Note: Models were adjusted for sex, birth year, maternal age, parity, maternal social-occupational status, maternal prepregnancy BMI, gestational week of blood draw, and smoking during the first trimester. BMI, body mass index; PFAS, per- and polyfluoroalkyl substances; PFDA, perfluorodecanoic acid; PFHpS, perfluoroheptane sulfonate; PFHxS, perfluorohexane sulfonate; PFNA, perfluorononanoic acid; PFOA, perfluorooctanoic acid; PFOS, perfluorooctanesulfonic acid.

There were no sex differences in the associations between per doubling increase of each of the PFAS and short PFL (Figure 2; effect estimates can be found in Table S8). Some sex-specific differences were observed for philtrum measures where a higher level of PFDA, PFNA, or PFHxS exposure was associated with lower odds for grooved or smooth philtrum in girls only. Increasing PFDA and PFHxS exposure were associated with higher odds for a thinner or thicker lip measure only in boys. However, the in all sex-specific association comparisons (Table S8).

Figure 2.

Odds ratio (OR) and 95% confidence interval (CI) for facial features by sex according to per doubling increase in prenatal PFAS level (in ng/mL) in logistic regression models. Models were adjusted for birth year, maternal age, parity, maternal social-occupational status, maternal prepregnancy BMI, gestational week of blood draw, smoking during the first trimester, and alcohol intake during the first trimester. The effect estimates can be found in Table S8. Note: BMI, body mass index; PFAS, per- and polyfluoroalkyl substances; PFDA, perfluorodecanoic acid; PFHpS, perfluoroheptane sulfonate; PFHxS, perfluorohexane sulfonate; PFNA, perfluorononanoic acid; PFOA, perfluorooctanoic acid; PFOS, perfluorooctanesulfonic acid.

Discussion

Among a subset of children enrolled in the DNBC, prenatal exposure to PFAS, particularly PFDA and a mixture of PFAS, was associated with short PFL in children at 5 years of age. Some nonlinear patterns were observed for philtrum measure in the PFAS tertile analysis, with associations found for the second tertile of PFDA, PFNA, and PFHpS. The associations between exposures to multiple types of PFAS and short PFL could be specific among women who consumed alcohol in pregnancy; the modifying role of alcohol exposures on these associations observed for PFL warrants further research.

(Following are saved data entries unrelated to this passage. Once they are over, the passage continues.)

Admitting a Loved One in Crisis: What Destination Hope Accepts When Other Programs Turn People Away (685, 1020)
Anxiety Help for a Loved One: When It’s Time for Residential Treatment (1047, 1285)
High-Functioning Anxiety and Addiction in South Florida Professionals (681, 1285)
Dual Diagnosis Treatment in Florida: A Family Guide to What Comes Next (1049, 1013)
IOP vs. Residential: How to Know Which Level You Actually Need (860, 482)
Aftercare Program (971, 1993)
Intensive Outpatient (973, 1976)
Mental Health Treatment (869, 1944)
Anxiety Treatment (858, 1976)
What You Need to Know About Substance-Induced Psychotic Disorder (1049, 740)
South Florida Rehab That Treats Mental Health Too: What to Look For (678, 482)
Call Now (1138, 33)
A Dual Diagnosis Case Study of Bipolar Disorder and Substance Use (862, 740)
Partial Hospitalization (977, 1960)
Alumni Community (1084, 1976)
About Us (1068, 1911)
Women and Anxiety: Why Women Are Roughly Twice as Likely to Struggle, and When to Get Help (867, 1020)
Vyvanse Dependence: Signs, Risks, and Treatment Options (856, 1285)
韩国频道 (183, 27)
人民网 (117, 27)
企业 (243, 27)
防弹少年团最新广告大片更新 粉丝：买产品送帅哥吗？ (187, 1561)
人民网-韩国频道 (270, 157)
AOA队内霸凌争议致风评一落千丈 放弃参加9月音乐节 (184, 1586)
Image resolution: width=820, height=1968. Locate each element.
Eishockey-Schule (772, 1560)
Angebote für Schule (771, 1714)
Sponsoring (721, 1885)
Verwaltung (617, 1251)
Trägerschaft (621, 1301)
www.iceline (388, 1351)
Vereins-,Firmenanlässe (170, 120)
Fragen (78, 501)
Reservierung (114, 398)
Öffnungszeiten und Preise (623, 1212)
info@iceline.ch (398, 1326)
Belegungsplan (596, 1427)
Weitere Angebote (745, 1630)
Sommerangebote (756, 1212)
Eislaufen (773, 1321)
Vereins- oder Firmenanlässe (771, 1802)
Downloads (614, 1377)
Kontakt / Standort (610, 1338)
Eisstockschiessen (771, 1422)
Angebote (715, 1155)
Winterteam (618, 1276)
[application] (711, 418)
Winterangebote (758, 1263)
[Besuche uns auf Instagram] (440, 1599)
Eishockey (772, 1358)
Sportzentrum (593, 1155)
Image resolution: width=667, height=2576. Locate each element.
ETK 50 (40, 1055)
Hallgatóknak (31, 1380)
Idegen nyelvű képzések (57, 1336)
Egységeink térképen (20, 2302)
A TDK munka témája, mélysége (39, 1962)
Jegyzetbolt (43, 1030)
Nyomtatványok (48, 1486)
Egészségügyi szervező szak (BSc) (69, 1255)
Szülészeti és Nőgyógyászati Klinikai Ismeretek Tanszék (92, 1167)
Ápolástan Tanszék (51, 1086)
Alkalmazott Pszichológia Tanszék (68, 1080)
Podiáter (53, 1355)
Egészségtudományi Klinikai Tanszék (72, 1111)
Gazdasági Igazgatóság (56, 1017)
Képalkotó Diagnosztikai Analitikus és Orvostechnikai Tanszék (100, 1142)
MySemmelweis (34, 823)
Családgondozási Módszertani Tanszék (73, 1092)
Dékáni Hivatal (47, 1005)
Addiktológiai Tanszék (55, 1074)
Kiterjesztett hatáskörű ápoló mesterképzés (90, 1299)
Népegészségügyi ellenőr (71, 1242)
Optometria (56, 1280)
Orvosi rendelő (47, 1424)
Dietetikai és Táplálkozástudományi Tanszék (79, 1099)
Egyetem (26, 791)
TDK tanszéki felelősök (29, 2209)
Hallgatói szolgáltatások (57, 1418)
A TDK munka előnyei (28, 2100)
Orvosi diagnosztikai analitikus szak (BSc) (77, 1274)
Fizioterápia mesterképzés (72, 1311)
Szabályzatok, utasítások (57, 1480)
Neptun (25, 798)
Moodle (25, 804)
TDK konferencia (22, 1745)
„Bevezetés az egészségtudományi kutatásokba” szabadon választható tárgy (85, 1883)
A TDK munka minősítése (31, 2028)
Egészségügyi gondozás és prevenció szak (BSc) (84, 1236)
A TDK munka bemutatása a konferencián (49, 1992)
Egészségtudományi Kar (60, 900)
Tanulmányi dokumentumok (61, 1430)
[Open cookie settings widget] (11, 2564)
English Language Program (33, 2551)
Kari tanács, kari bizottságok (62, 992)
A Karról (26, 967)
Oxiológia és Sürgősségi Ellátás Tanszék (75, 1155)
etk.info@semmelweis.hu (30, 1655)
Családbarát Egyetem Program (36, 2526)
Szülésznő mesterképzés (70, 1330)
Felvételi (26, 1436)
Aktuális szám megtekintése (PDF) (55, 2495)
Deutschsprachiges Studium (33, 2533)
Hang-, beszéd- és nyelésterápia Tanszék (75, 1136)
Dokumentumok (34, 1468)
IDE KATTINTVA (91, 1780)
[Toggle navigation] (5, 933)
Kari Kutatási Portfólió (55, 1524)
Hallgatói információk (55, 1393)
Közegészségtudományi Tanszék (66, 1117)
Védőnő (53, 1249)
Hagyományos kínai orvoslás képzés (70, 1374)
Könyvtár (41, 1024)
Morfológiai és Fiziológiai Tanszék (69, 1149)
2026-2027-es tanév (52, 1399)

Examination of prenatal influences on craniofacial development is an understudied area that can add to existing research on assessments of neurological outcomes. Early gestational exposure to environmental factors have been identified to influence both fetal craniofacial and brain development. For instance, alcohol drinking during pregnancy has been established as a risk factor for impaired offspring neurodevelopment and specific facial features as exhibited in FAS (Astley and Clarren 2000). Maternal smoking and exposure to air pollutants during pregnancy have been associated with orofacial cleft and neuropsychological deficits (Kummet et al. 2016; Polanska et al. 2017; Rao et al. 2016; Volk et al. 2021). Children with an orofacial cleft are also more likely to be affected by intellectual disability, language disorders, and psychiatric disorders (Tillman et al. 2018). Multiple environmental risk factors have been suggested to affect autism spectrum disorder (Becerra et al. 2013; Modabbernia et al. 2017), where neurological conditions have also been recognized to be accompanied with distinct facial phenotypes (Aldridge et al. 2011). However, epidemiological studies devoted to investigating how xenobiotics exposures might affect craniofacial development and their associated domains of neurodevelopment are still sparse.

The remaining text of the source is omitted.